- WHAT THIS TASK INVOLVES -
Transcribe the records below in full; pictures stay out of the copy.

DATASET below:

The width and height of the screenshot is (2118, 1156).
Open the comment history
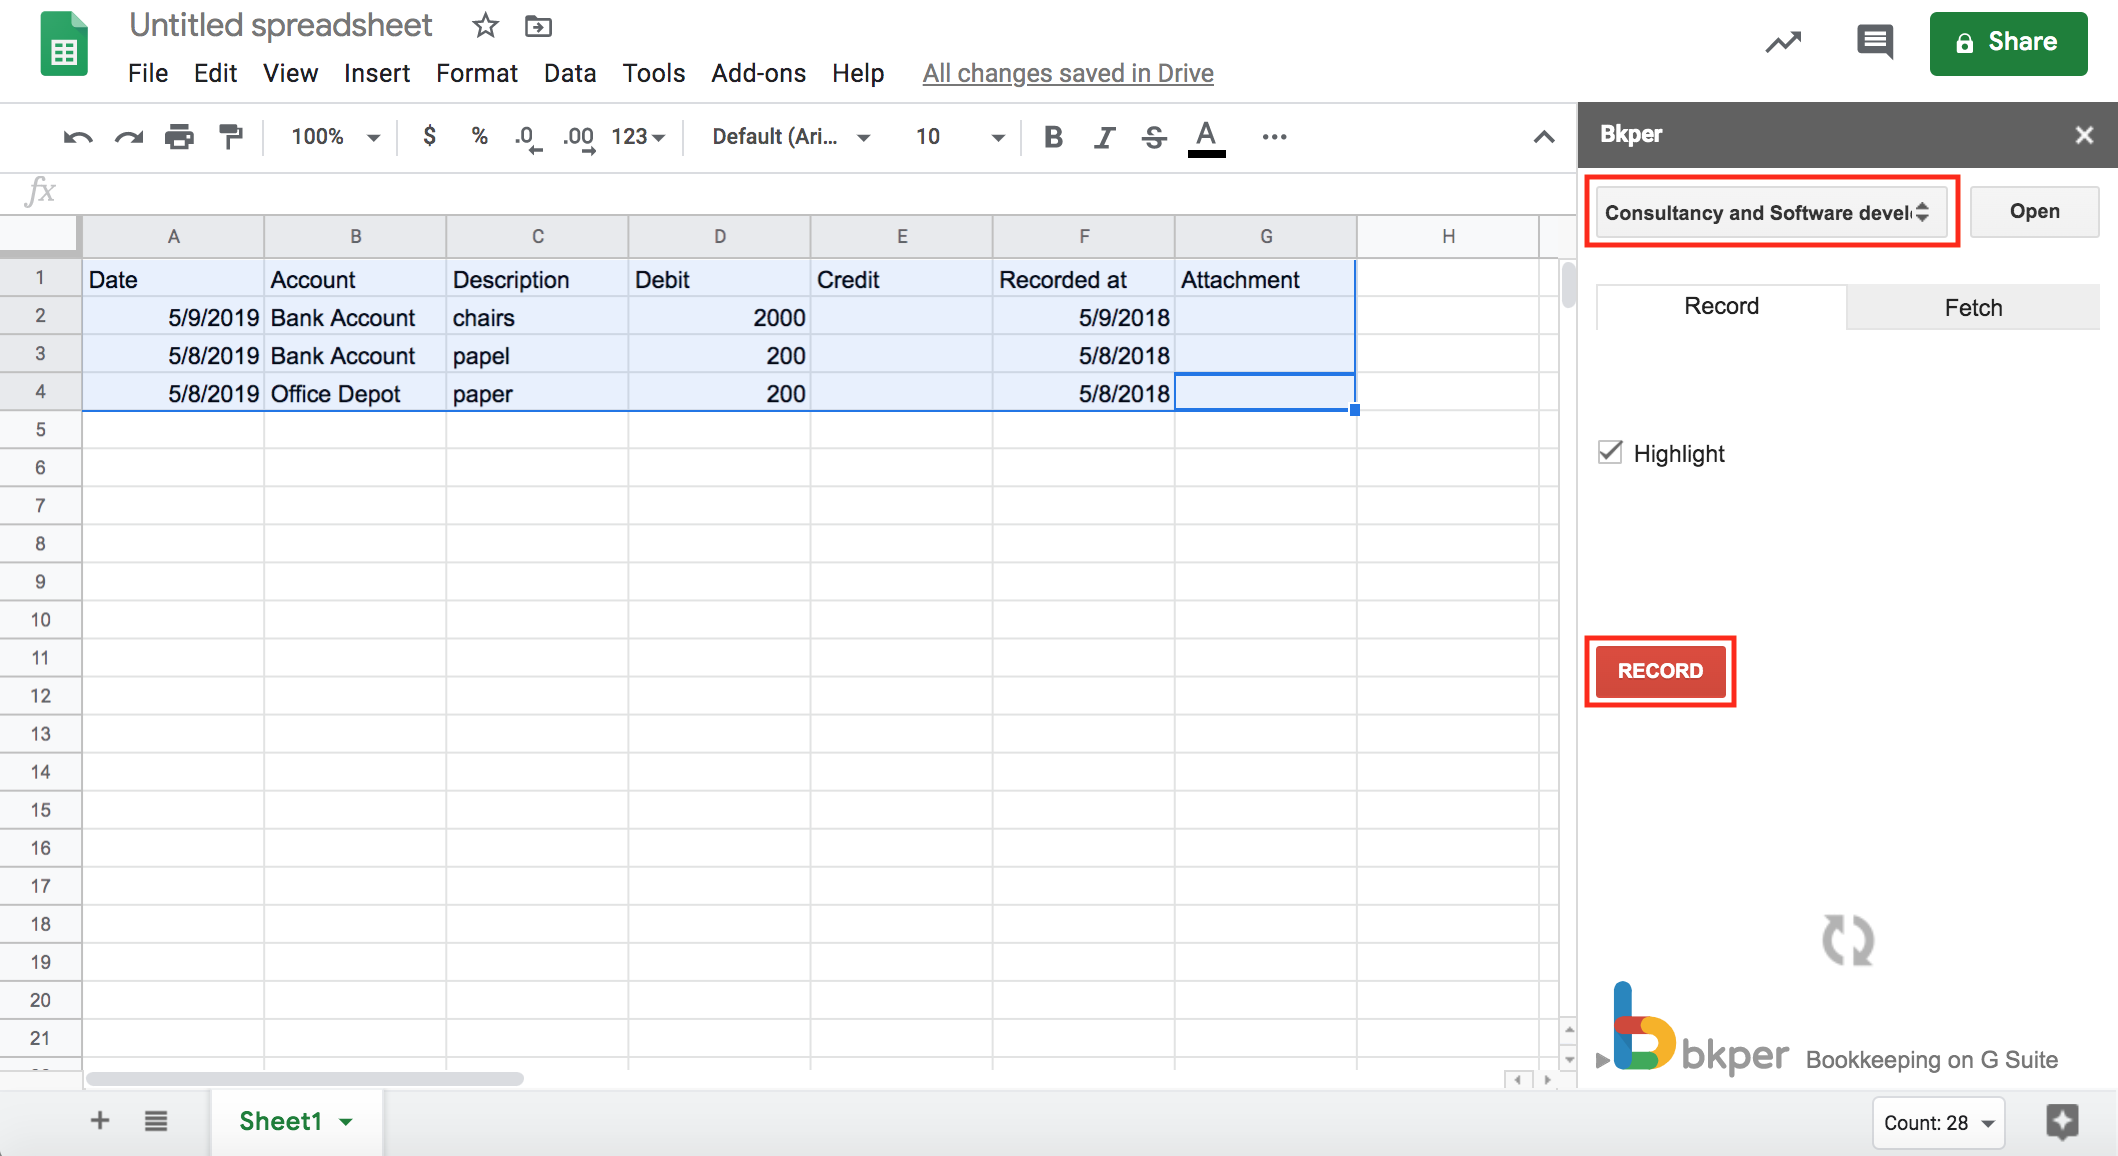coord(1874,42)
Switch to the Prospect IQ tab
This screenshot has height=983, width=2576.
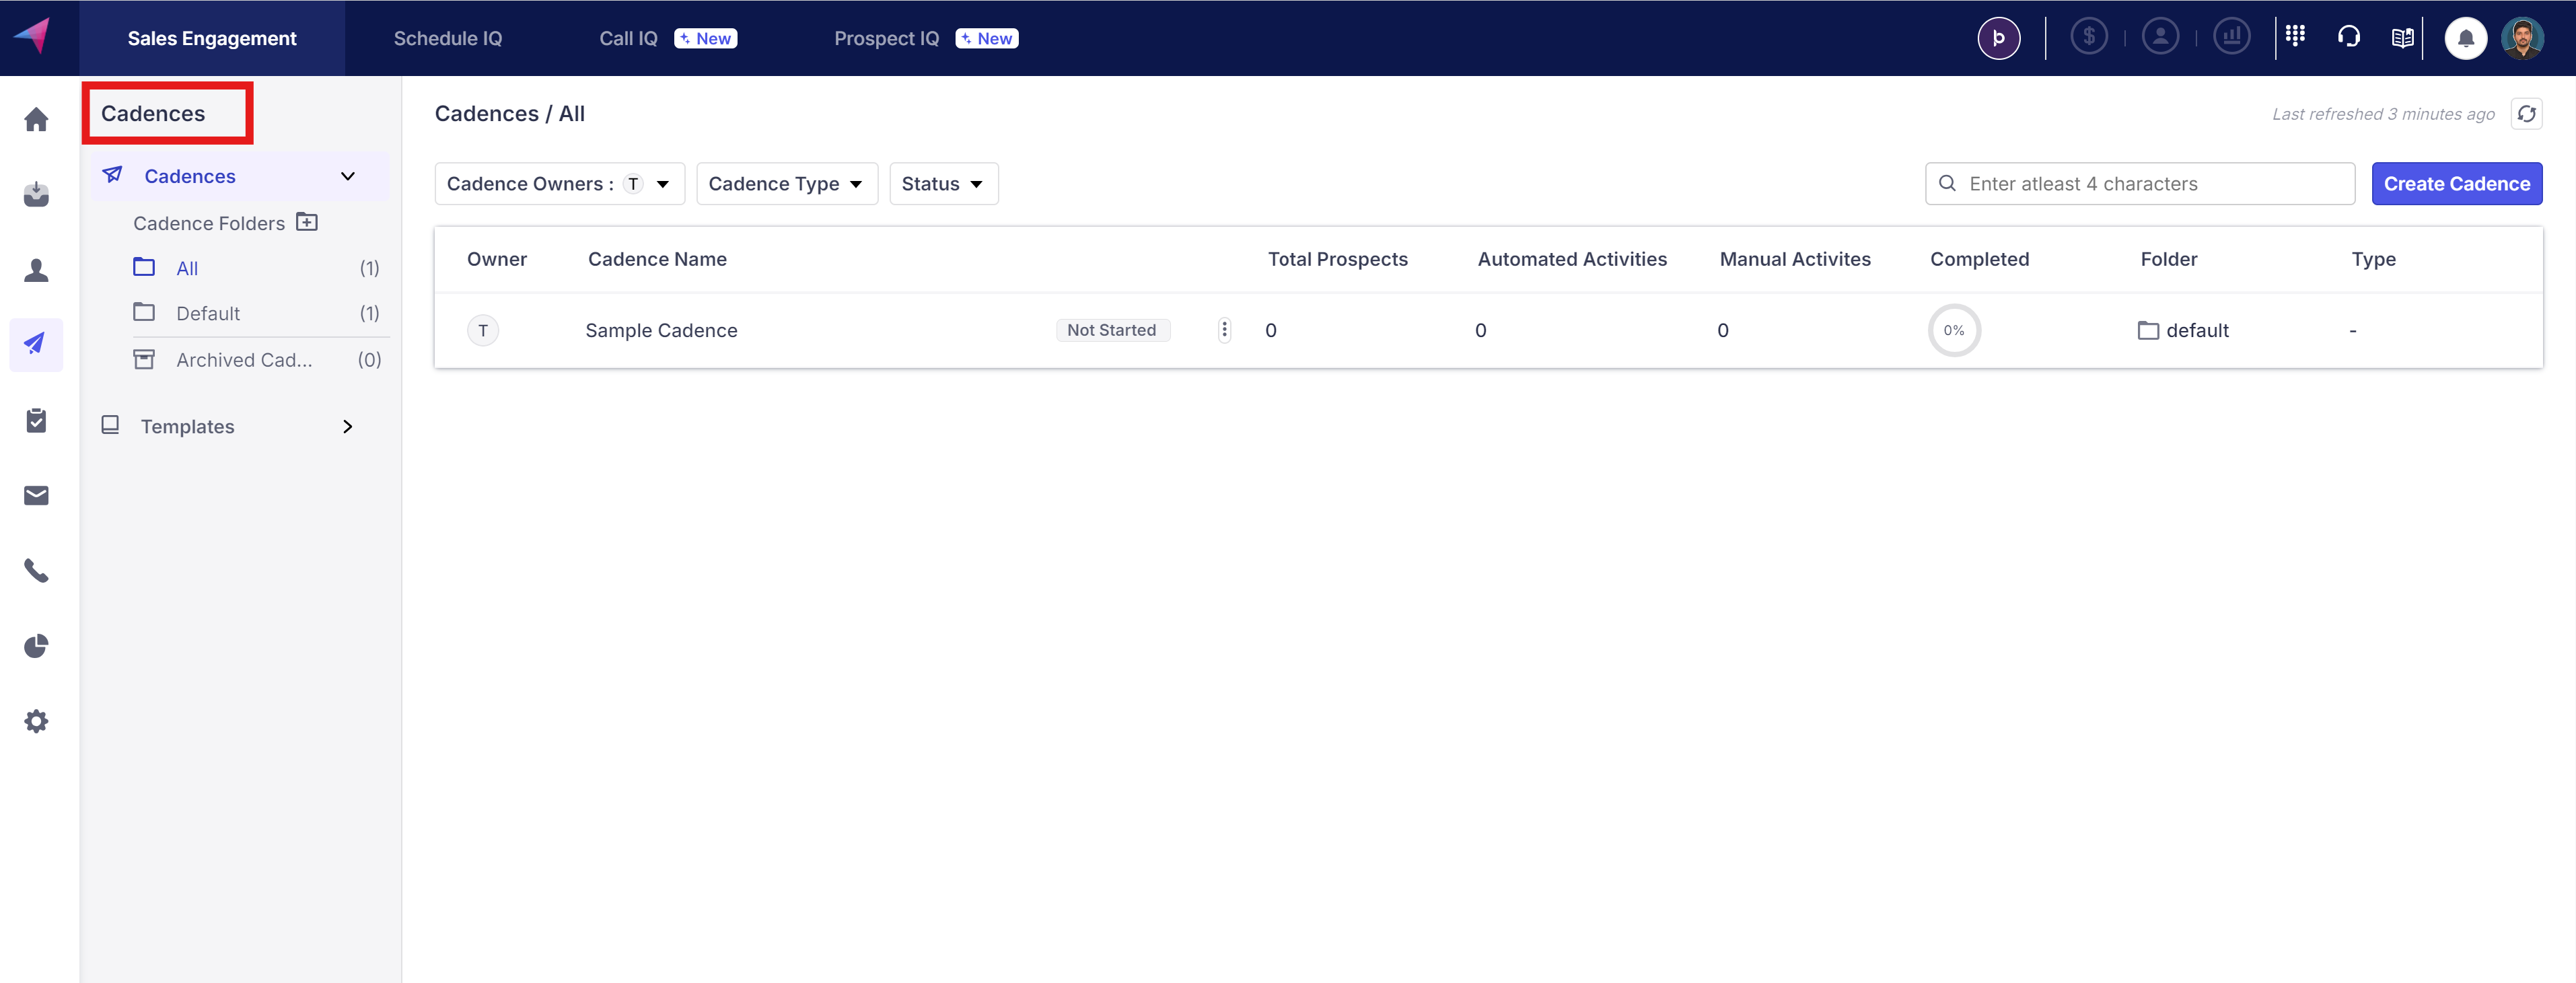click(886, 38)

End of DATASET.

- RESULT BELOW -
The width and height of the screenshot is (2118, 1156).
Open the comment history
coord(1874,42)
Switch to the Prospect IQ tab
This screenshot has height=983, width=2576.
click(886, 38)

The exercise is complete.